Example: Building-wide computer peripheral sharing

[71] Computer peripheral equipment, including printers and scanners, are located throughout an office building. All of the peripheral devices are WiFi-enabled, some with the WiFi Direct standard. WiFi-enabled computer workstations located throughout the office building must communicate with one another and with the peripheral devices.

[72] The example embodiment of the invention provides a system for managing data transmission among the computing devices, including the computer workstations and peripheral devices. The WiFi-Direct-enabled computing devices negotiate the implementation of an ad-hoc peer- to-peer WiFi network.

[73] Reference is made to Fig. 6, a conceptual drawing illustrating the example embodiment of the invention as applied to an ad hoc network of computer workstations and peripheral devices in an office building.

[74] The computing devices are configured to function as communication nodes [410] in an ad- hoc WiFi network [600] implementing a mesh network [400] topology; the mesh network

[400] topology arranging nodes [410] in groups [420]; the node groups [420] managed by nodes assigned on a temporary ad hoc basis to be "Group Owners" or "GOs" [415]. In this example, the printer/scanner peripherals serve as the GOs [415] and the computer workstations serve as nodes [410]. [75] The data communication from an origin node [410] to a destination node [410] within a group is facilitated by multiple data transmissions, or "hops," from origin node to GO to destination node.

[76] Each and every WiFi-Direct-enabled node [410], including every printer and scanner, in the ad hoc WiFi network [600], is equipped to function as a GO [415]. Network nodes [410] are dynamically assigned to be GOs [415] on an ad hoc basis according to immediate communication needs.

[77] If a peripheral device is disabled, its node [410] connections may be reconfigured to other peripherals or one of the workstations may serve as GO [415].

[78] It is noted that mobile devices, such as smartphones, notebook computers, tablets, and laptop computers, with WiFi capability can be added to the network and serve as nodes [410]. Mobile devices with WiFi Direct capability can further serve as GOs [415].

Claims

CLAIMS What is claimed:

1. A system [100] for managing data transmission among computing devices [200] connected to an ad-hoc WiFi network [600], said system [100] comprising a plurality of computing devices [200], each with digital data processing means [210] and WiFi network communication means [220]; wherein said computing devices [200] are configured to function as communication nodes

[410] in an ad-hoc WiFi network [600] implementing a mesh network [400] topology; said mesh network [400] topology arranging nodes [410] in groups [420]; said node groups

[420] managed by nodes assigned on a temporary ad hoc basis to be "Group Owners" or "GOs;" [415]; wherein said ad-hoc WiFi network [600] contains at least one device [200] configured to perform GO [415] functionality; wherein data communication from an origin node [410] or GO [415] to a destination node

[410] or GO [415] within a group is facilitated by one or more data transmissions, or "hops," from said origin node to said destination node; wherein at least one node [410] in said ad-hoc WiFi network [600] is configured such that data communicated between said at least one node [410] and the GO [415] most distant from said at least one node [410] shortest wireless network path to the most distant GO in said ad-hoc WiFi network [600] must traverse at least two hops; wherein each and every node [410] in said ad hoc WiFi network [600] is equipped to function as a GO [415]; network nodes [410] are dynamically assigned to be GOs [415] on an ad hoc basis according to immediate communication needs; wherein network nodes [410] renegotiate connectivity with, and disconnect from, GOs

[415] on an ad hoc basis according to immediate communication needs; wherein GO [415] assignment is dynamically altered on an ad hoc basis according to immediate communication needs.

- ASSIGNED TASK 1
Copy the passage of the patent excerpt between "[73] Reference is" and "in an office building.", inclusive.
- ASSIGNED TASK 2
In the office building example from the patent excerpt, which devices serve as the Group Owners?

- INFORMATION SUPPLIED
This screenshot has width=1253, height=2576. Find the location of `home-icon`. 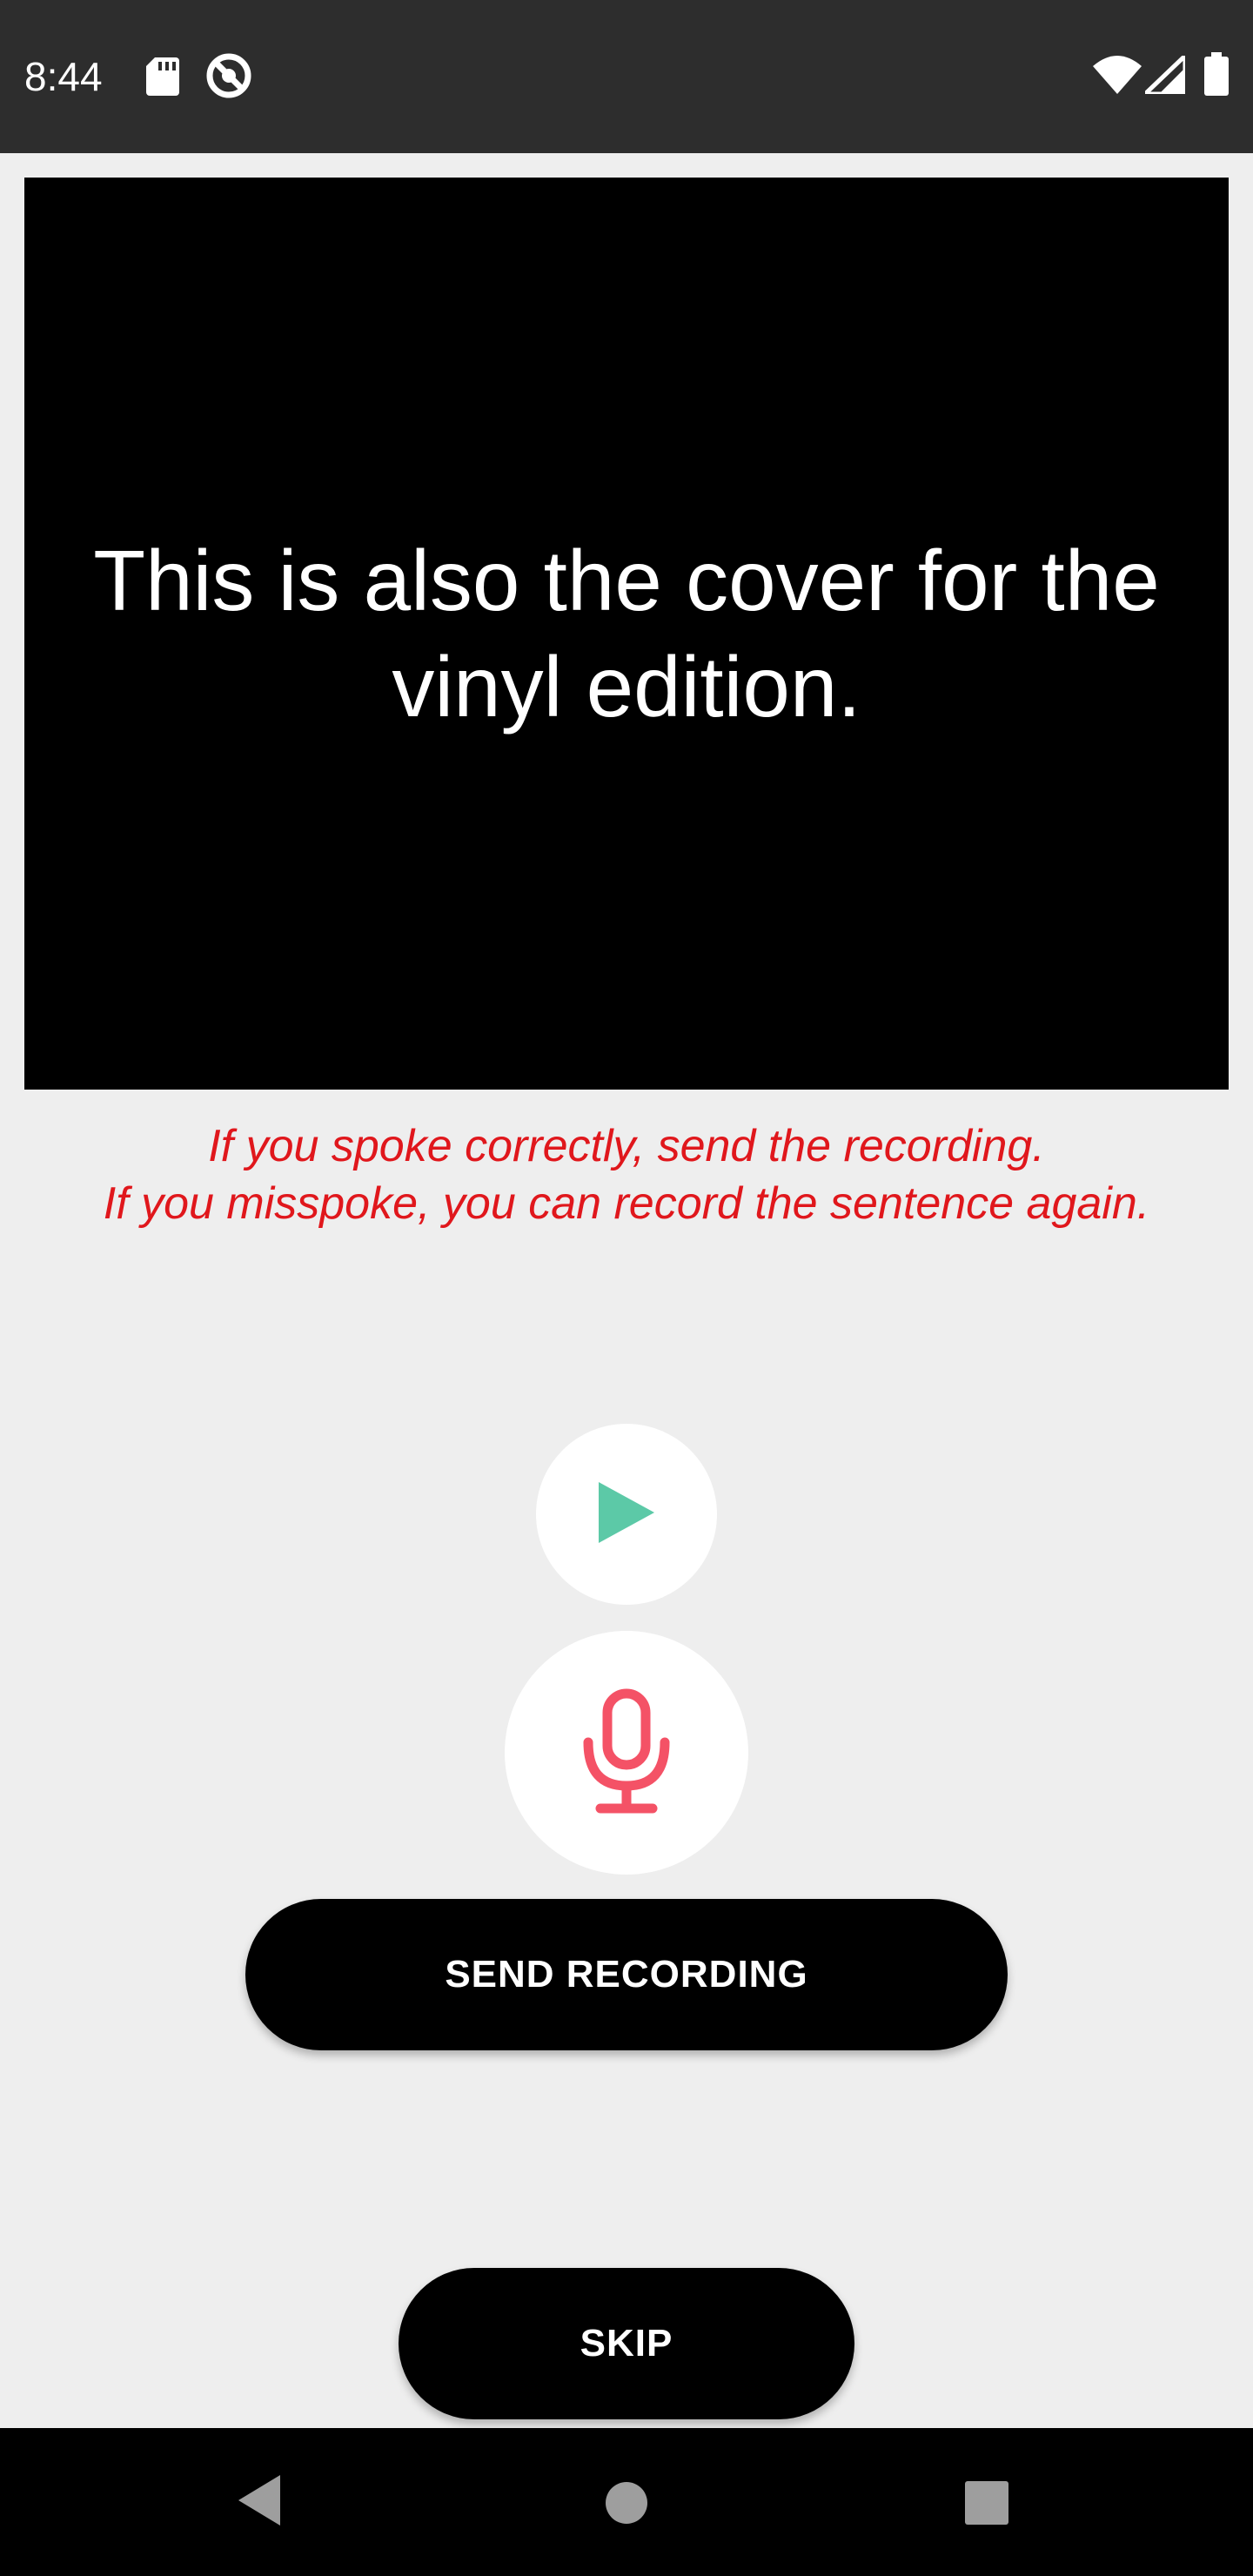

- RESPONSE BOX 1
[73] Reference is made to Fig. 6, a conceptual drawing illustrating the example embodiment of the invention as applied to an ad hoc network of computer workstations and peripheral devices in an office building.

- RESPONSE BOX 2
The printer/scanner peripherals.